The phishing kit sends malicious links to users that resemble Verizon Customer Support. Within the last three-month researchers found three different campaigns targeting the Verizon Electronic Customer Relationship Management (ECRM) servers used as part of phishing sites. Additionally, Lookout identified 51 Verizon customer phishing domains registered in the last 90 days.
Further, Verizon has been notified of the phishing kit an have released a statement. They warn customers to never click on any links, open attachments, respond to emails, and give any data to web sites. Verizon has also released a list of potential emails that attackers may send.
They have further stated:
“Verizon Online has been made aware of a new phishing scam targeting Verizon customers. This scam attempts to lure customers to a fraudulent web site to input personal information and/or download virus infected programs.
Verizon will never ask for personal or account information by email.”
Attackers are targeting mobile devices more frequently because our devices hold a lot of personal information.

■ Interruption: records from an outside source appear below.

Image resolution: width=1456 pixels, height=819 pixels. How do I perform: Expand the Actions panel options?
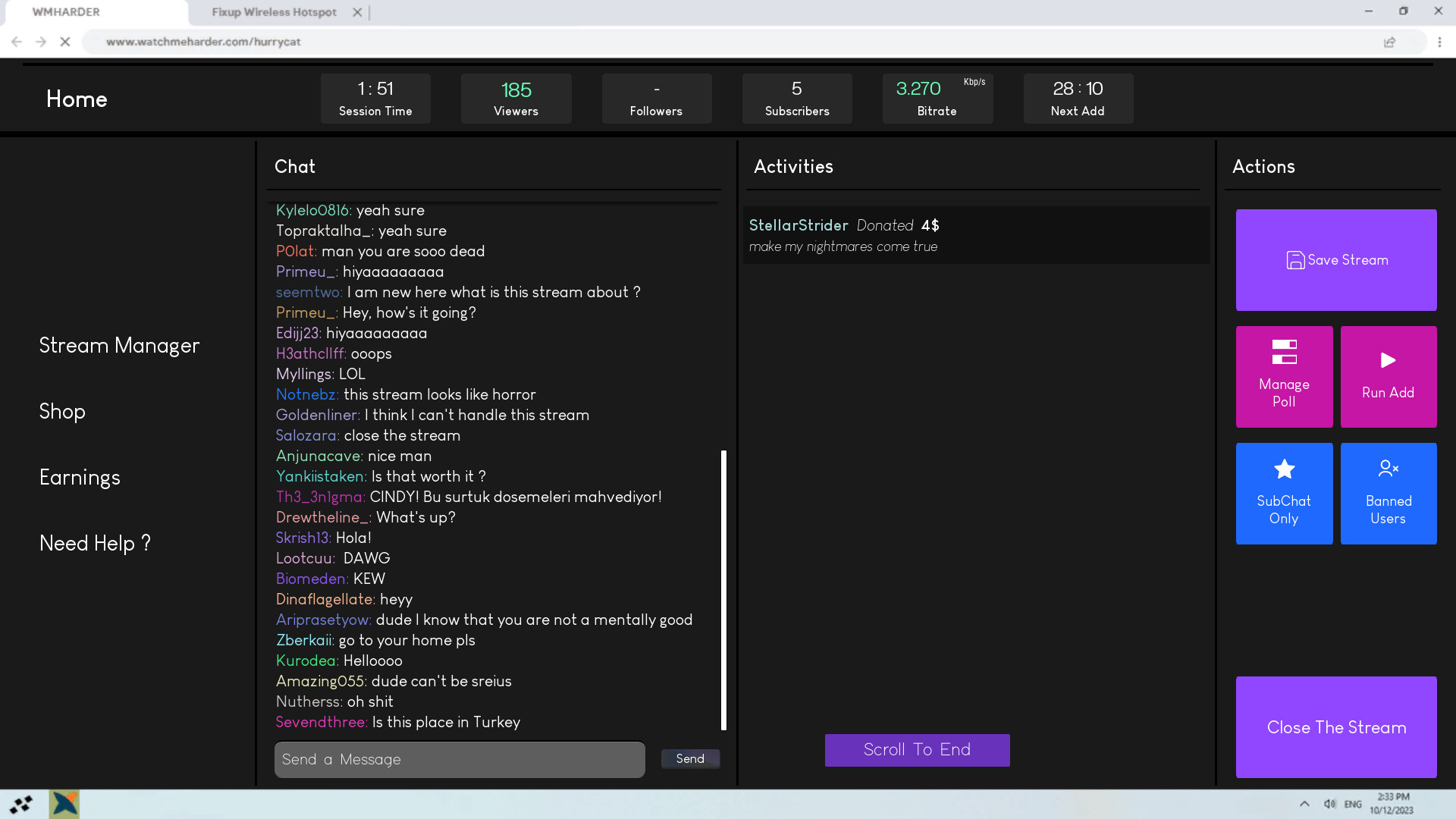(x=1264, y=166)
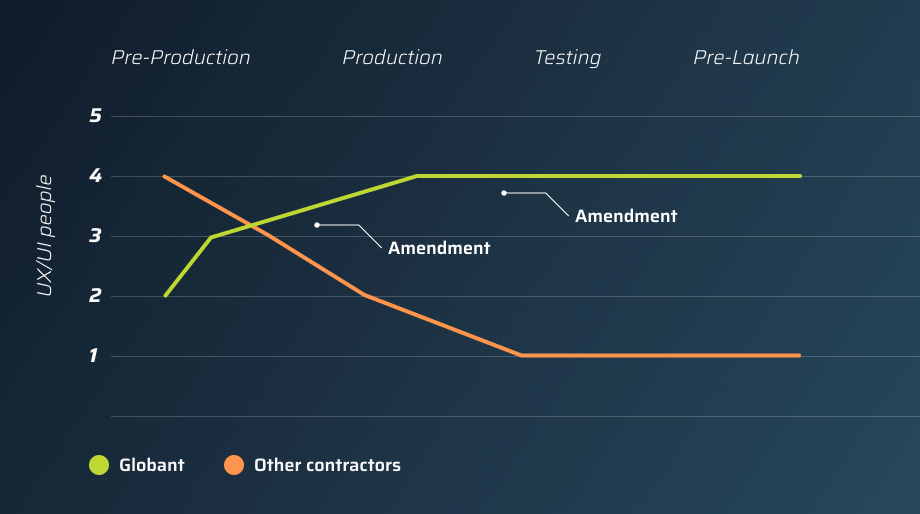Click the Production phase label

point(392,58)
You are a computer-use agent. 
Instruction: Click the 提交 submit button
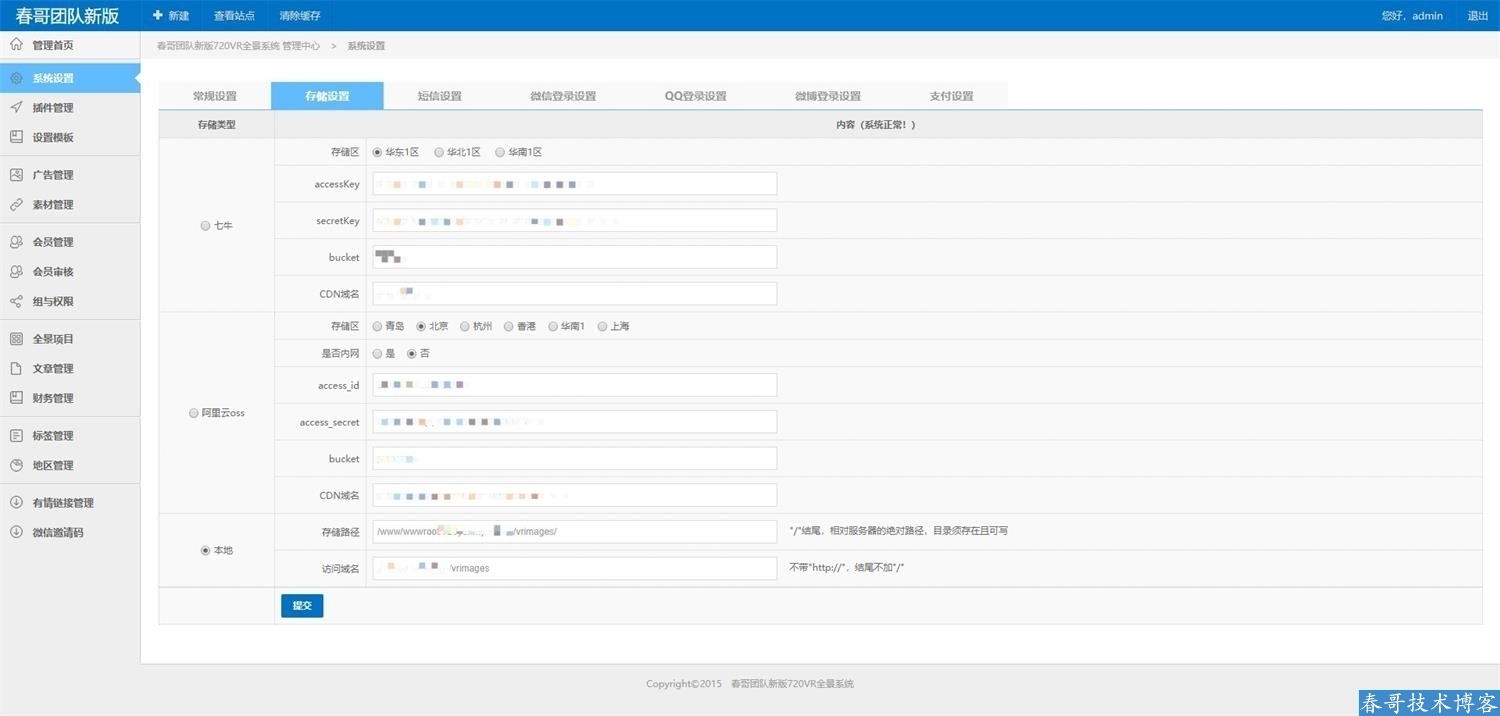point(302,606)
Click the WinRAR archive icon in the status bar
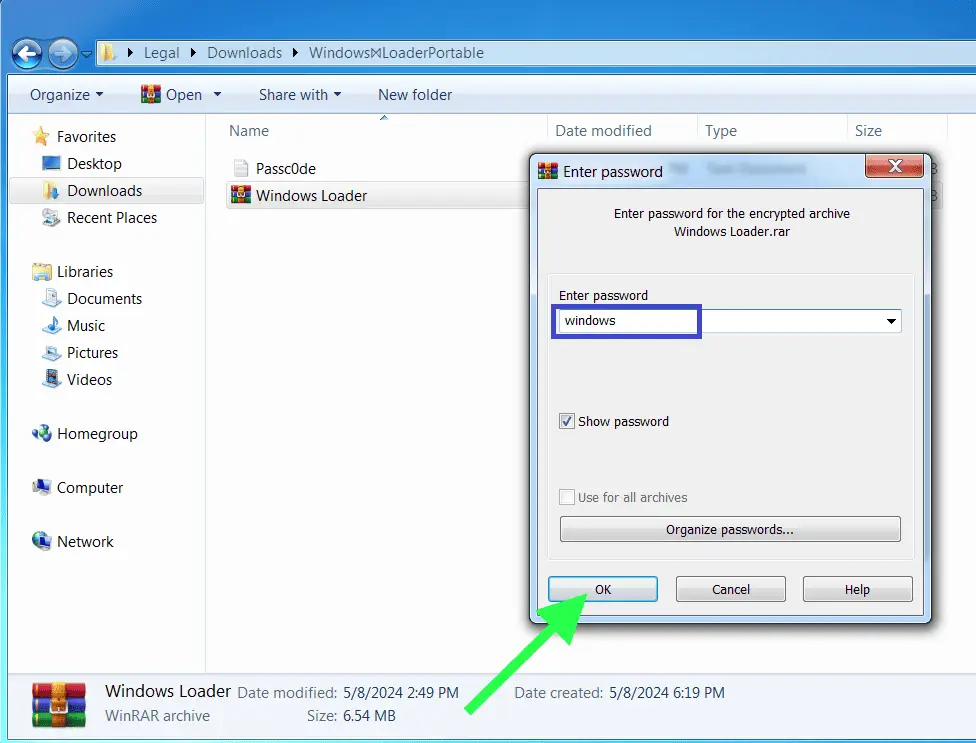Image resolution: width=976 pixels, height=743 pixels. coord(57,703)
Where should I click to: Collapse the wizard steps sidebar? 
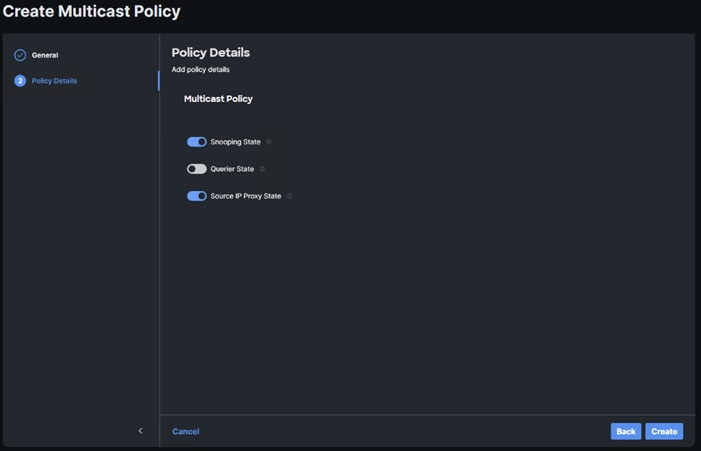click(x=140, y=431)
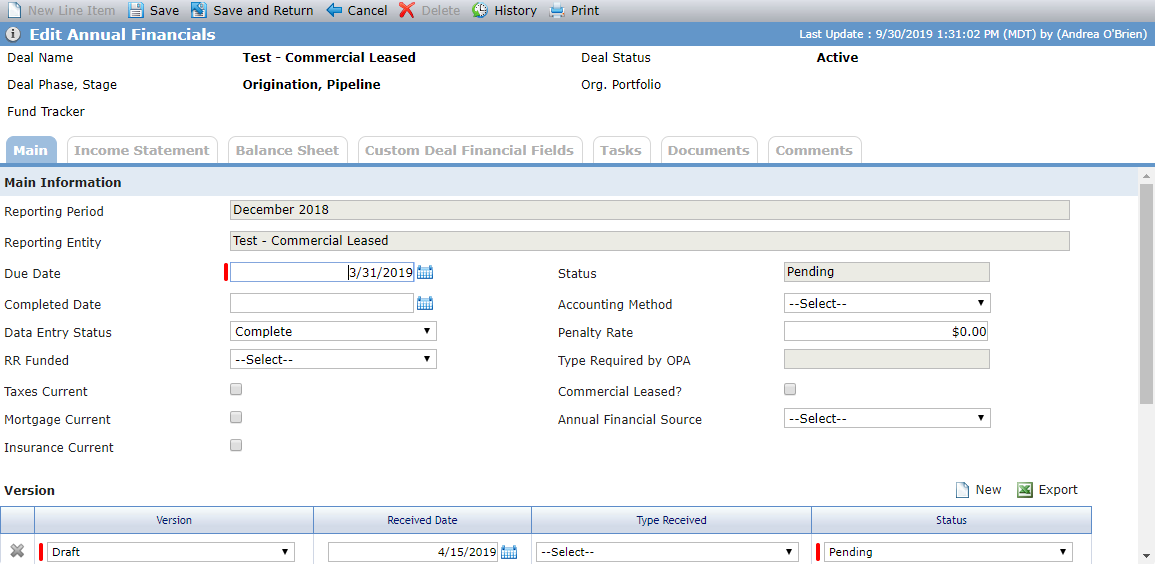1155x564 pixels.
Task: Expand the Accounting Method dropdown
Action: (887, 303)
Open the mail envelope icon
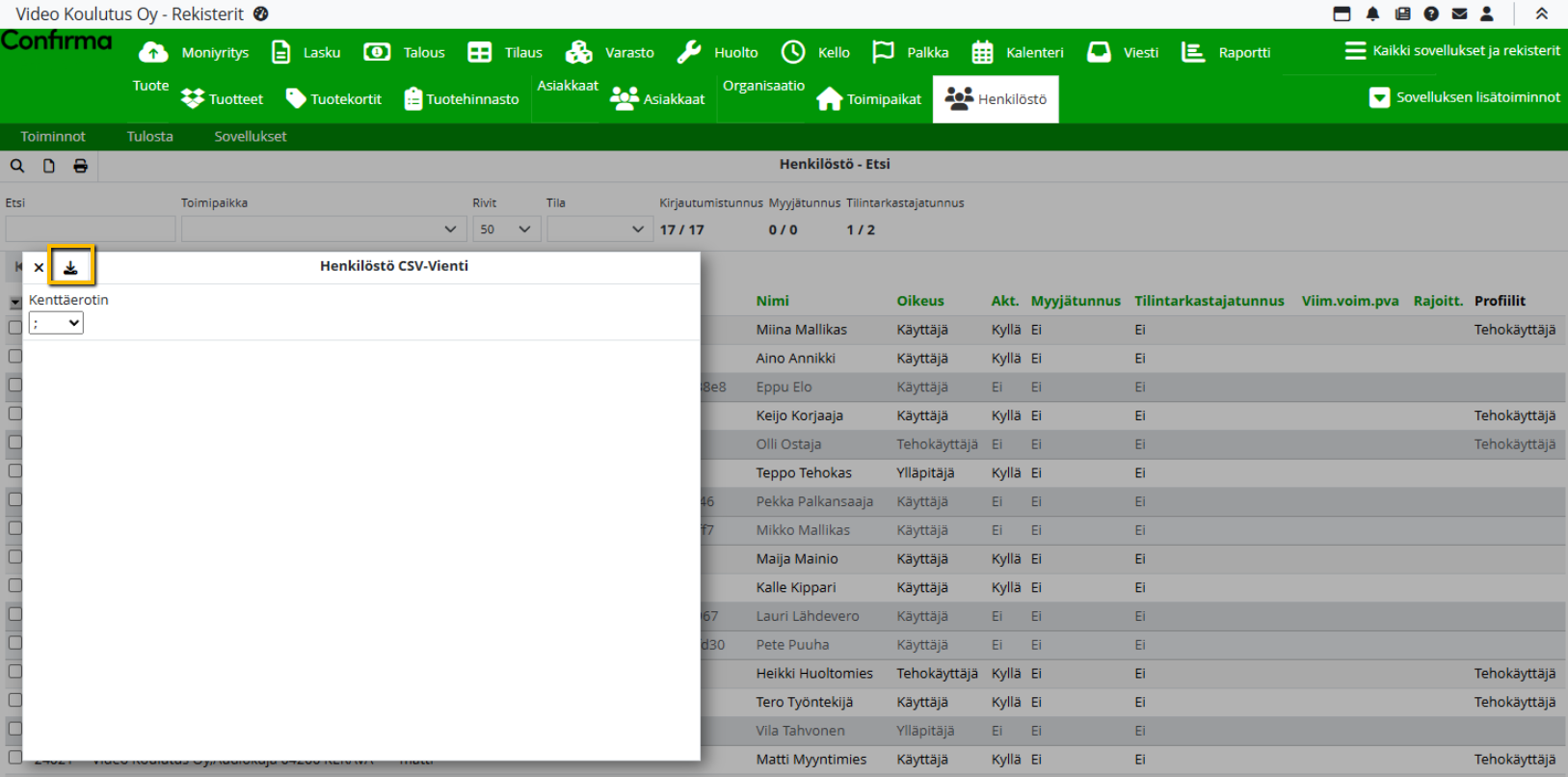The width and height of the screenshot is (1568, 777). click(1459, 13)
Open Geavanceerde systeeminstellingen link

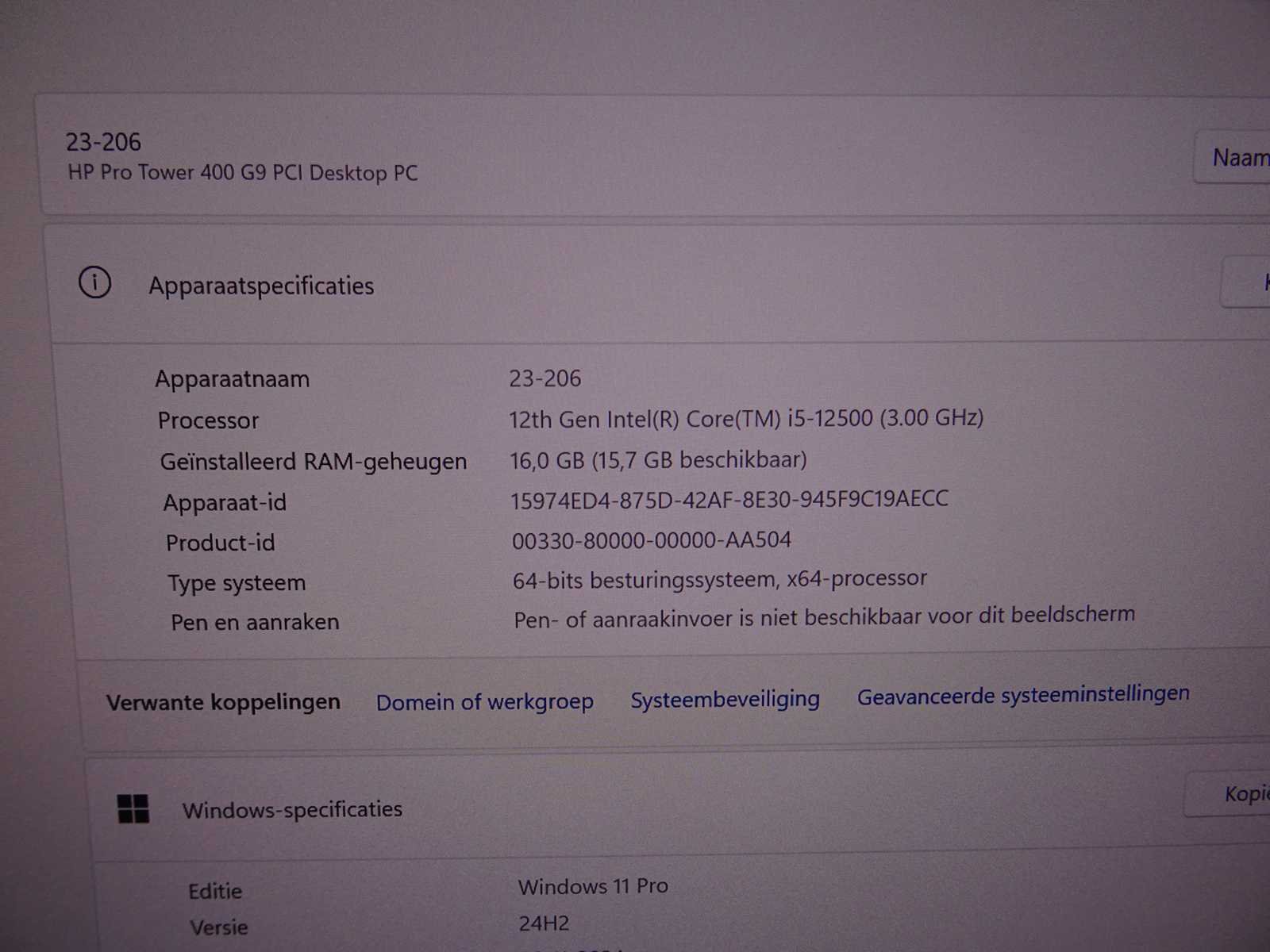coord(1022,695)
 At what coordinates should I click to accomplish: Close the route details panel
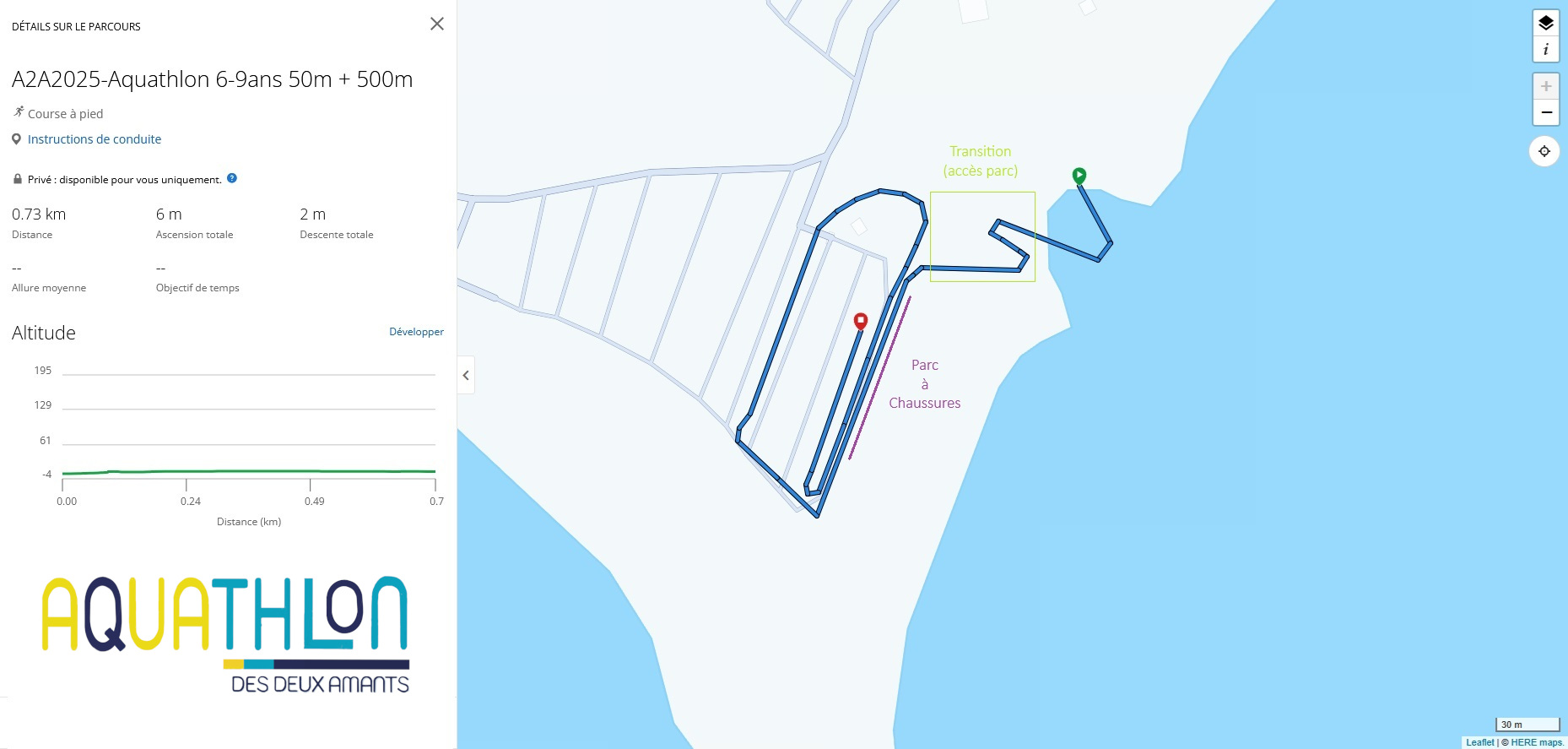click(x=436, y=24)
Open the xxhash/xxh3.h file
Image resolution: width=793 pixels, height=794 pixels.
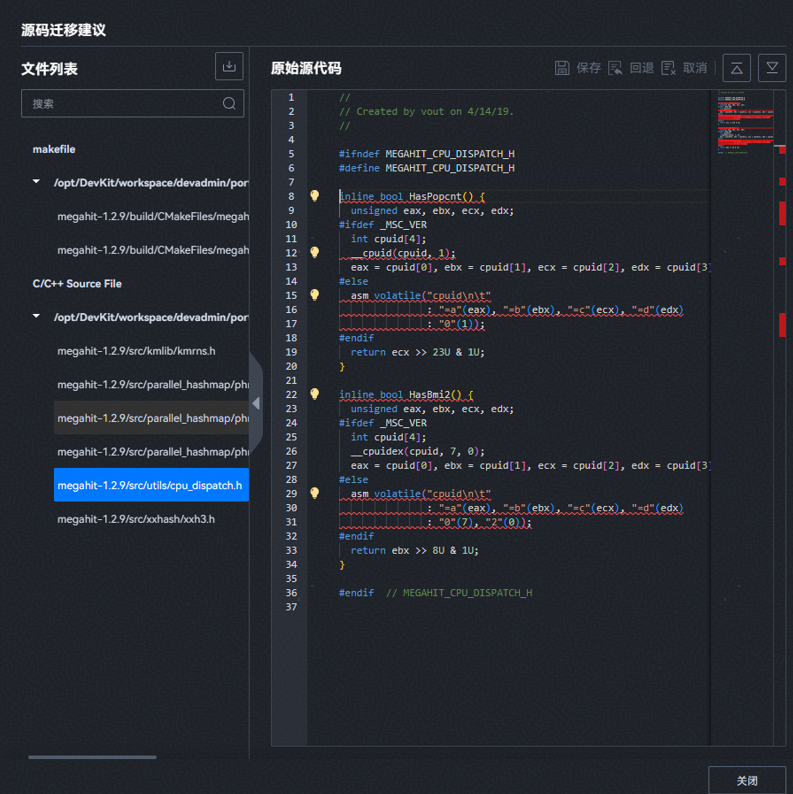click(x=136, y=519)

Anyone who fall victims to these attacks are at risk for theft of address, usernames, credit card numbers, bank account numbers, and identity theft.
Principal Security Researcher at Lookout, Jeremy Richards commented on this issue saying:
“Attacks that target mobile devices have emerged as an effective attack vector in the era of post-perimeter security since many mobile devices lack traditional security–and I expect we will continue to see these attacks increase alongside mobile device usage.”